Jagabandhu Mishra, Amartya Chowdhury, S. R. Mahadeva Prasanna
Keyword:
Electrical Engineering and Systems Science, Audio and Speech Processing, Audio and Speech Processing (eess.AS), Computation and Language (cs.CL), Sound (cs.SD)
journal:
--
date:
2023-06-21 16:00:00
Abstract
Spoken language diarization (LD) and related tasks are mostly explored using the phonotactic approach. Phonotactic approaches mostly use explicit way of language modeling, hence requiring intermediate phoneme modeling and transcribed data. Alternatively, the ability of deep learning approaches to model temporal dynamics may help for the implicit modeling of language information through deep embedding vectors. Hence this work initially explores the available speaker diarization frameworks that capture speaker information implicitly to perform LD tasks.
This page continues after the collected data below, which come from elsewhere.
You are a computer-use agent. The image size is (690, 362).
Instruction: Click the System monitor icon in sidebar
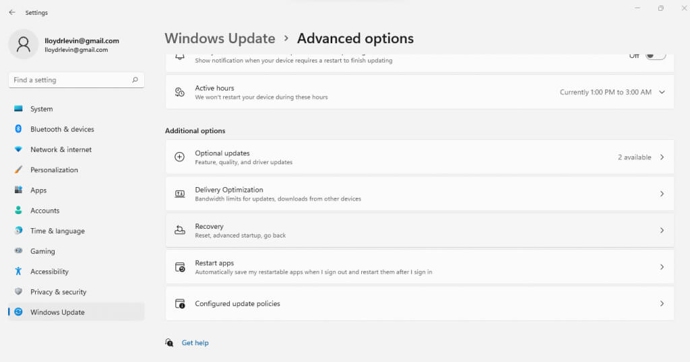pyautogui.click(x=18, y=109)
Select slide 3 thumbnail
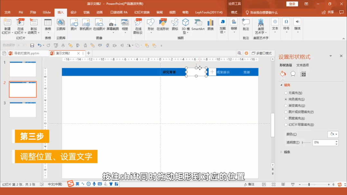The height and width of the screenshot is (195, 347). [x=23, y=110]
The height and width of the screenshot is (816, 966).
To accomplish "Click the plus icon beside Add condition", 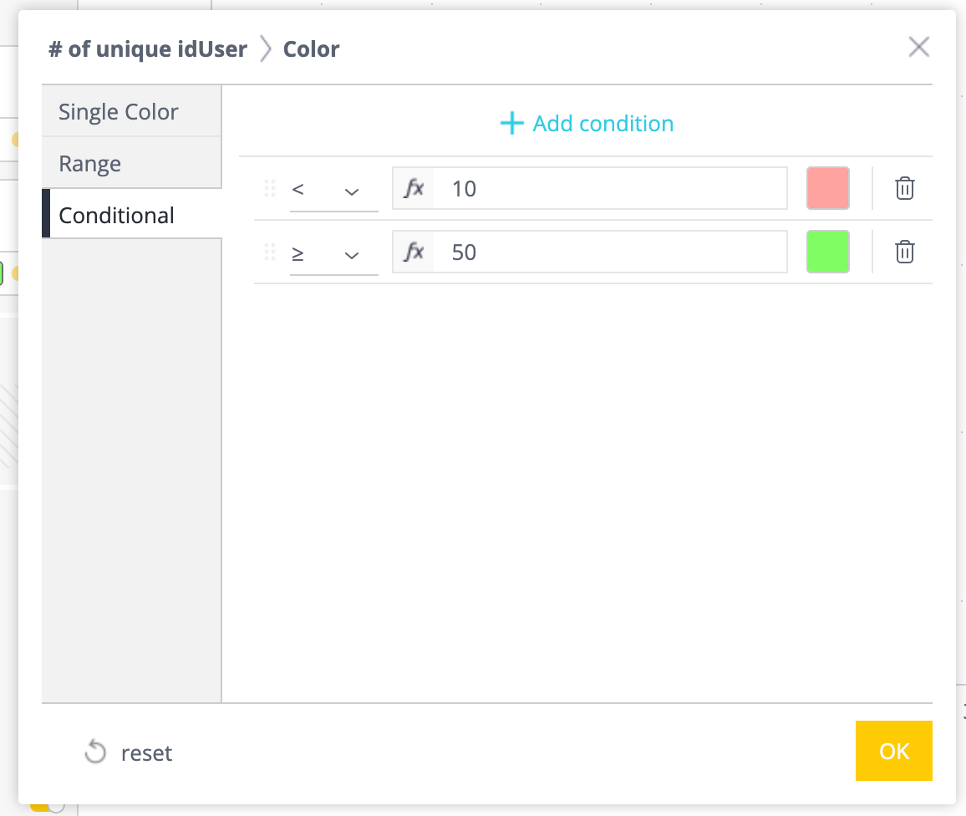I will pyautogui.click(x=511, y=125).
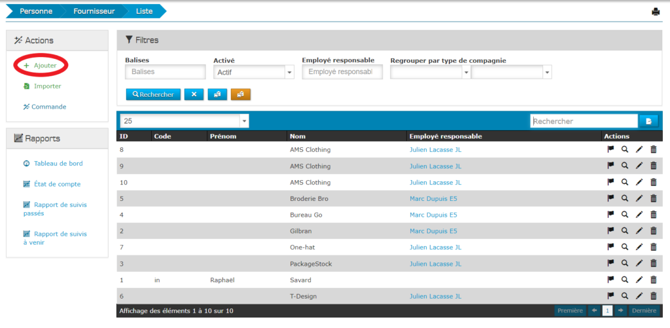
Task: Go to the Dernière page
Action: [x=644, y=310]
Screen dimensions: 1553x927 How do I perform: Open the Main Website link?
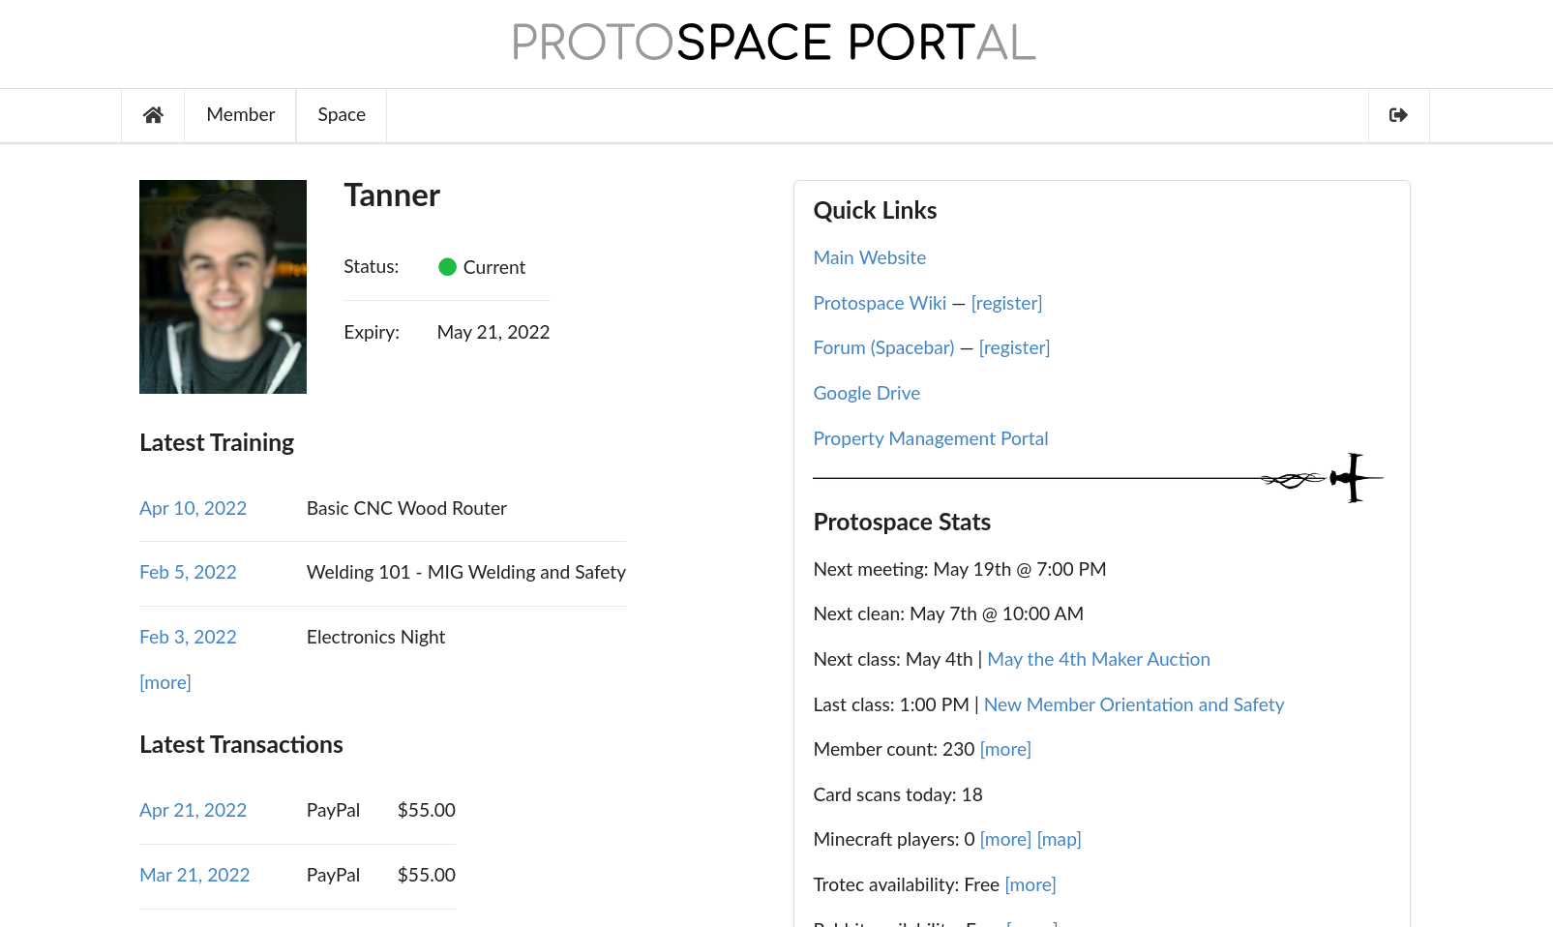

The performance of the LD system on synthetic code-switch data using the end-to-end x-vector approach is 6.78% and 7.06%, and for practical data is 22.50% and 60.38%, in terms of diarization error rate and Jaccard error rate (JER), respectively. The performance degradation is due to the data imbalance and resolved to some extent by using pre-trained wave2vec embeddings that provide a relative improvement of 30.74% in terms of JER.